## WHAT THE EXERCISE ASKS
For the records that follow, please set down exactly the lines between the one holding "Task: Switch to the JQL search mode" and the one holding "This screenshot has height=631, width=1126.", inclusive, and only those.

- - -

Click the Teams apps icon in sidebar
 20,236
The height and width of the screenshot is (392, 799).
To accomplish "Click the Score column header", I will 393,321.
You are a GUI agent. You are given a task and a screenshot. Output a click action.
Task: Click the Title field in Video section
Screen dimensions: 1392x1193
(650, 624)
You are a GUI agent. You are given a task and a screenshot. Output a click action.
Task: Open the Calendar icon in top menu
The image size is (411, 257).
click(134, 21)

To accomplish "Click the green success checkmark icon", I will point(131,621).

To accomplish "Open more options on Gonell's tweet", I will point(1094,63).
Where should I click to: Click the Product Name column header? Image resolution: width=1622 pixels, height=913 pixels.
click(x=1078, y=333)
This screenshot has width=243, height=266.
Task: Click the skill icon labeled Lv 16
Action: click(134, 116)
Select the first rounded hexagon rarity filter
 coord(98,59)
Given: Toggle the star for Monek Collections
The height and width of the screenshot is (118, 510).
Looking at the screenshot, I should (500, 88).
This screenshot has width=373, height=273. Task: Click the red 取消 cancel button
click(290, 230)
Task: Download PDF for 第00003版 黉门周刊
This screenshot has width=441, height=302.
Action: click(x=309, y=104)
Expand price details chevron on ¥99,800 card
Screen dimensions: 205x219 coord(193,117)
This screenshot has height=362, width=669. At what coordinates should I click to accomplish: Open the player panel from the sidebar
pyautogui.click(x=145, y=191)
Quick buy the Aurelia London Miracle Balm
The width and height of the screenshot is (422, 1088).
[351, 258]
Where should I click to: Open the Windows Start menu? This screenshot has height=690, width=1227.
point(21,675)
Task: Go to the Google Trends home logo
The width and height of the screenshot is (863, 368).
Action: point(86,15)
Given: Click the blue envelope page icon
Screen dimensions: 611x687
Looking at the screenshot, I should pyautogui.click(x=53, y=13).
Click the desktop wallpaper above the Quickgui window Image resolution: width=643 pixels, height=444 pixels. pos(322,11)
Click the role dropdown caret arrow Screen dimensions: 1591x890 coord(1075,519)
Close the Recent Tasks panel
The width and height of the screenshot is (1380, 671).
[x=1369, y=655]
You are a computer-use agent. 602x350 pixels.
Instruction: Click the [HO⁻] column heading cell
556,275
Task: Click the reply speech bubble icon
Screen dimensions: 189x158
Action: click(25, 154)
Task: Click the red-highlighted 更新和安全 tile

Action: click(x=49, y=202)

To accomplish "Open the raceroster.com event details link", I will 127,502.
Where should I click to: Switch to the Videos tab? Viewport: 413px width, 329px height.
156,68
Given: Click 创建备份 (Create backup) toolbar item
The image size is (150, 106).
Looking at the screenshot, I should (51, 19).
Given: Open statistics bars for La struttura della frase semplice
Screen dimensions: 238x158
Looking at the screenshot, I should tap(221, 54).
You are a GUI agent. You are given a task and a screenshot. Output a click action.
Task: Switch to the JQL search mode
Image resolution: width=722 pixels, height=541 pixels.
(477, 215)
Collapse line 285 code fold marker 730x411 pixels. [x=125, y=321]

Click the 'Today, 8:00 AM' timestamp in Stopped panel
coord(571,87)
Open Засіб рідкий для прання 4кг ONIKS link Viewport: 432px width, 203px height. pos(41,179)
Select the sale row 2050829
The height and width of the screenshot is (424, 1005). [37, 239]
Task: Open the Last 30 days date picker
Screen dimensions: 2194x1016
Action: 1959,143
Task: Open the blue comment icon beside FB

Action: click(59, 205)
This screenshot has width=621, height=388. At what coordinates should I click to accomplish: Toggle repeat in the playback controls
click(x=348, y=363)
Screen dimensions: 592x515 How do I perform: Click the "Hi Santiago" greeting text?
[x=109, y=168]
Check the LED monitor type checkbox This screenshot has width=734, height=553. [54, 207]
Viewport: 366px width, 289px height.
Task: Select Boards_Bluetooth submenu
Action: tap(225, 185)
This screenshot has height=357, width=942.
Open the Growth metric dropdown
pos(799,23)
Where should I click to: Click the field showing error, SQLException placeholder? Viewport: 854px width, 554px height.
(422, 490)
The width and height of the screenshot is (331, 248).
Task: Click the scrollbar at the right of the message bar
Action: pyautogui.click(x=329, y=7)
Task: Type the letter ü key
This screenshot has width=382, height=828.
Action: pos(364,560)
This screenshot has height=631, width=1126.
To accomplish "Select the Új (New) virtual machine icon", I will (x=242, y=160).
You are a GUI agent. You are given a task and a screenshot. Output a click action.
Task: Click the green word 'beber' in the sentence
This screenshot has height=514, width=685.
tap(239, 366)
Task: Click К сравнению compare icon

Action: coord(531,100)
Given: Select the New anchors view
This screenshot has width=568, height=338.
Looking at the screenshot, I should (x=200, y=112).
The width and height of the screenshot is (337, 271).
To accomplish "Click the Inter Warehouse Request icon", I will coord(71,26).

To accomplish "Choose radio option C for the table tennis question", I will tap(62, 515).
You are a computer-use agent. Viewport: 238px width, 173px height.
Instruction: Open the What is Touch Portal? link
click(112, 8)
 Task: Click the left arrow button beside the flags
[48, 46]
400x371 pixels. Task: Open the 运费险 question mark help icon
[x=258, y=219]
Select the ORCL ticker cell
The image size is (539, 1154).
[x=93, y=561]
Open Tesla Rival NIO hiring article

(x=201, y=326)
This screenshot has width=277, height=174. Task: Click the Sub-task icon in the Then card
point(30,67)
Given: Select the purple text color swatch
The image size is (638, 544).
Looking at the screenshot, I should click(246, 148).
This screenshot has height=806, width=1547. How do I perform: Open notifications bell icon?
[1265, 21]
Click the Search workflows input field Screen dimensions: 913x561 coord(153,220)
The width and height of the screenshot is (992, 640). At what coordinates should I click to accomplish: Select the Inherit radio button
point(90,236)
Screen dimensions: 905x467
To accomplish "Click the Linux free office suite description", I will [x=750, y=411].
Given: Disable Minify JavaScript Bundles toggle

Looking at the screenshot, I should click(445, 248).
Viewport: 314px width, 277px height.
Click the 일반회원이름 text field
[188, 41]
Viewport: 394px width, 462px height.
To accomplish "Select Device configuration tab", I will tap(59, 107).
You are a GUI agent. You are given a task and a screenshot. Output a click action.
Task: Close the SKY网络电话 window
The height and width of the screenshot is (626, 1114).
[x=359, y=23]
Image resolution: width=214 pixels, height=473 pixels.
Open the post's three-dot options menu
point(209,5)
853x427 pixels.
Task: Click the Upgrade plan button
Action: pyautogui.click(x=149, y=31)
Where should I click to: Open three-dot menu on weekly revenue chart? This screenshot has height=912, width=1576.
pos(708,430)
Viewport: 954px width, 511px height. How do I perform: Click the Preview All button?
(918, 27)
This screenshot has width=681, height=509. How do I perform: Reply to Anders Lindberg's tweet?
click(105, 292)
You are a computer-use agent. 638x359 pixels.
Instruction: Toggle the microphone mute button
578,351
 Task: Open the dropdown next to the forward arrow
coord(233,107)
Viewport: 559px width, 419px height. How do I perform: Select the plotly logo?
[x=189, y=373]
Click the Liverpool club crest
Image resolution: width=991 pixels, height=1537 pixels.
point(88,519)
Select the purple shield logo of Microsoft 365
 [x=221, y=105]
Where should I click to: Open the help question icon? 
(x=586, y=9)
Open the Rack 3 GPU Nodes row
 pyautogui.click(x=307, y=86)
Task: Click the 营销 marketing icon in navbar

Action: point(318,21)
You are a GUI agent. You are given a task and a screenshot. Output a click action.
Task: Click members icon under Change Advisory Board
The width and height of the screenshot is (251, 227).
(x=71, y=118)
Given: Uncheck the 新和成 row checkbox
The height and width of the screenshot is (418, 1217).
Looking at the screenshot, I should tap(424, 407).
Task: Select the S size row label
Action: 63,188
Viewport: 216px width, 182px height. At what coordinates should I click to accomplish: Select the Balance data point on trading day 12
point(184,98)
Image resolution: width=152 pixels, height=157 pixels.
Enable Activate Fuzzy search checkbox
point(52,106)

- - -

## COMPLETED TASK
Task: Switch to the JQL search mode
Image resolution: width=722 pixels, height=541 pixels.
(477, 215)
Collapse line 285 code fold marker 730x411 pixels. [x=125, y=321]

Click the 'Today, 8:00 AM' timestamp in Stopped panel
coord(571,87)
Open Засіб рідкий для прання 4кг ONIKS link Viewport: 432px width, 203px height. pos(41,179)
Select the sale row 2050829
The height and width of the screenshot is (424, 1005). [37, 239]
Task: Open the Last 30 days date picker
Screen dimensions: 2194x1016
Action: 1959,143
Task: Open the blue comment icon beside FB

Action: click(59, 205)
This screenshot has width=621, height=388. At what coordinates should I click to accomplish: Toggle repeat in the playback controls
click(x=348, y=363)
Screen dimensions: 592x515 How do I perform: Click the "Hi Santiago" greeting text?
[x=109, y=168]
Check the LED monitor type checkbox This screenshot has width=734, height=553. [54, 207]
Viewport: 366px width, 289px height.
Task: Select Boards_Bluetooth submenu
Action: tap(225, 185)
This screenshot has height=357, width=942.
Open the Growth metric dropdown
pos(799,23)
Where should I click to: Click the field showing error, SQLException placeholder? Viewport: 854px width, 554px height.
(422, 490)
The width and height of the screenshot is (331, 248).
Task: Click the scrollbar at the right of the message bar
Action: pyautogui.click(x=329, y=7)
Task: Type the letter ü key
This screenshot has width=382, height=828.
Action: pos(364,560)
This screenshot has height=631, width=1126.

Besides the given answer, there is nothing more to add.